440 million records from the Estee Lauder company were exposed online according to security Researcher Jeremiah Fowler at Security Discovery who found the door wide open on an Internet Facing database.
Wonder @ # of #schooldistricts or #highered could field report of #data exposure by #whitehat #hacker : “you would be shocked at how many companies do not have a protocol when it comes to exposed data”—not acceptable situation. From @Forbes https://t.co/MJIbwSzyzR
— Trapped in Covid Ground Hog Day (@jhengstler) February 11, 2020
Unfortunately, it’s common for companies to still be struggling with very basic issues. Throughout 2019 our penetration testing team conducted hundreds of tests, including application, infrastructure, API, mobile and even hardware tests.
Interestingly, 20% of tests conducted featured a critical-risk issue. We define a critical risk as ‘an issue which poses an immediate and direct risk to a business.’ For example, using default admin credentials on a component can be considered a critical risk, as it would allow hackers to gain access to important parts of an infrastructure with admin-level privileges.
The fact that a company of the size and prestige of Estee Lauder would leave such a sensitive database exposed is symptomatic of the widespread problem of organisations failing to get the basics of security right. The other issue is that many businesses are adopting new technologies with the assumption that they are secure out of the box and often they are not. This is a hard task, first and foremost because environments are getting more complex.
With all this in mind, it’s unlikely that we’ll see this issue ever go away. With more compliance schemes gaining popularity (such as Cyber Essentials), adhering to best practices is becoming more of the norm. In essence, this works by introducing a model that enforces the best practices that are easiest to achieve. Once businesses have managed these, expanding into others becomes more feasible.
This is another example of a big name failing to take responsibility for the way that they handle their data and suffering a large and embarrassing leak as a result. Although the details that were exposed have been described as ‘non-consumer’, it is unacceptable that a database of this size was left unsecured.
The leaked information may not prompt a direct attack on customers but the exposure of the company’s middleware could offer a backdoor into their network. Cyber criminals only need to be given an inch and they will take a mile, and the company has certainly left itself in an uncertain position despite responding to the situation quickly.
As these breaches continue to take place, the onus is on businesses of all sizes to ensure that they have visibility and control over their internal data as well as that of their customers. It’s crucial that organisations adopt a multi-layered approach to security and implement the appropriate technologies to keep these databases secure.
The latest Estée Lauder breach highlights an issue that is often overlooked when a breach occurs: the secondary effects of criminals obtaining information that could allow them to infect more critical systems with malware. Especially in the case of middleware, which usually controls data management, application services and authentication. In addition to this, it also brings to the fore how important it is to both respond quickly and build in reliable authentication requirements. There should be a multi-layered approach, including staff education and analysis at multiple layers of the security stack to identify any malicious behaviour. Network detection and response is also a vital part of this security mix, designed to achieve a holistic view of the network and potential threats, as well as the ability to mitigate the impact of an attack fast.

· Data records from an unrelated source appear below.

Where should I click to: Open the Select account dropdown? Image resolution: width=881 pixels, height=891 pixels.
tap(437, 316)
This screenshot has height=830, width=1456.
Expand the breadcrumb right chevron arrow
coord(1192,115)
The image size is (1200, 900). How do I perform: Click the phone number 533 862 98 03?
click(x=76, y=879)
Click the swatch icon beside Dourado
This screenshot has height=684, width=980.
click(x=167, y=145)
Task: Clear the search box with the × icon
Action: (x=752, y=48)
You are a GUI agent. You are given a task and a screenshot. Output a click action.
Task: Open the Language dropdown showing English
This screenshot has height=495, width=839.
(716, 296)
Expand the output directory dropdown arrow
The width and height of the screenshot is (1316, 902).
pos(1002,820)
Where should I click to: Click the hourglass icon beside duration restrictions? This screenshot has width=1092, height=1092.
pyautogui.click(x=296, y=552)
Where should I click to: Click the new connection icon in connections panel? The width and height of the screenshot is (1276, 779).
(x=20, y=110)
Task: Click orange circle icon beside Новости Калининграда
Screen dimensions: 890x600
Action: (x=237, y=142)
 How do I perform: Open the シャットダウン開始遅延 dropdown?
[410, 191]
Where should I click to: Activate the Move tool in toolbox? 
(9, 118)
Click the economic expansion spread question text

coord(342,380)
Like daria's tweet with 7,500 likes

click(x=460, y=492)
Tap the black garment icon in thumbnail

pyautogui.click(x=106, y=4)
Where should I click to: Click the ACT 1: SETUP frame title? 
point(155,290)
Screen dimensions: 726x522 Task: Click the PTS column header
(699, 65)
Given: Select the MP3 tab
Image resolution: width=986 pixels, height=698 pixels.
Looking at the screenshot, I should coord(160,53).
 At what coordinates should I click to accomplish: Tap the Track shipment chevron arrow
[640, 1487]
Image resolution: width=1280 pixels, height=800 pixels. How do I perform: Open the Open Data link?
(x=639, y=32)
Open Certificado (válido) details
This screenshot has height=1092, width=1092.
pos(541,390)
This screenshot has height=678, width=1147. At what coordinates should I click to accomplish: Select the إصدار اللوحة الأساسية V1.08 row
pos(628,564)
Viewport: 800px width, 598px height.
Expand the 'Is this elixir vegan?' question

Again, we see a consumer based company in the news for lax security. It is these types of companies that have the most data on us, the purchasers of their products. When there is little to no security around our data, we’re just making it too easy for the hackers.
The advent of digital transformation is forcing companies to move to the cloud to remain relevant and agile, or so the analysts would have us believe. In reality, everyone needs to reduce costs and increase margins. I suspect these databases, such as the one discovered by Mr. Fowler, are the result of “Shadow IT” activities. Ones where a department buys software outside of their IT department and processes, thereby bypassing the security measures needed to keep the data secure. Security by default and security by design are the two basic tenets of most compliance laws, and they appear have been forgotten here.
Breaches due to an undetected misconfiguration seem to be increasing in prevalence, usually tied to either cloud storage or a misconfigured database. These are preventable incidents, and there are tools available to detect misconfigurations in any size enterprise.
While their process for accepting a report for a data incident could use some work, Estee Lauder deserves credit for quickly removing the misconfigured access.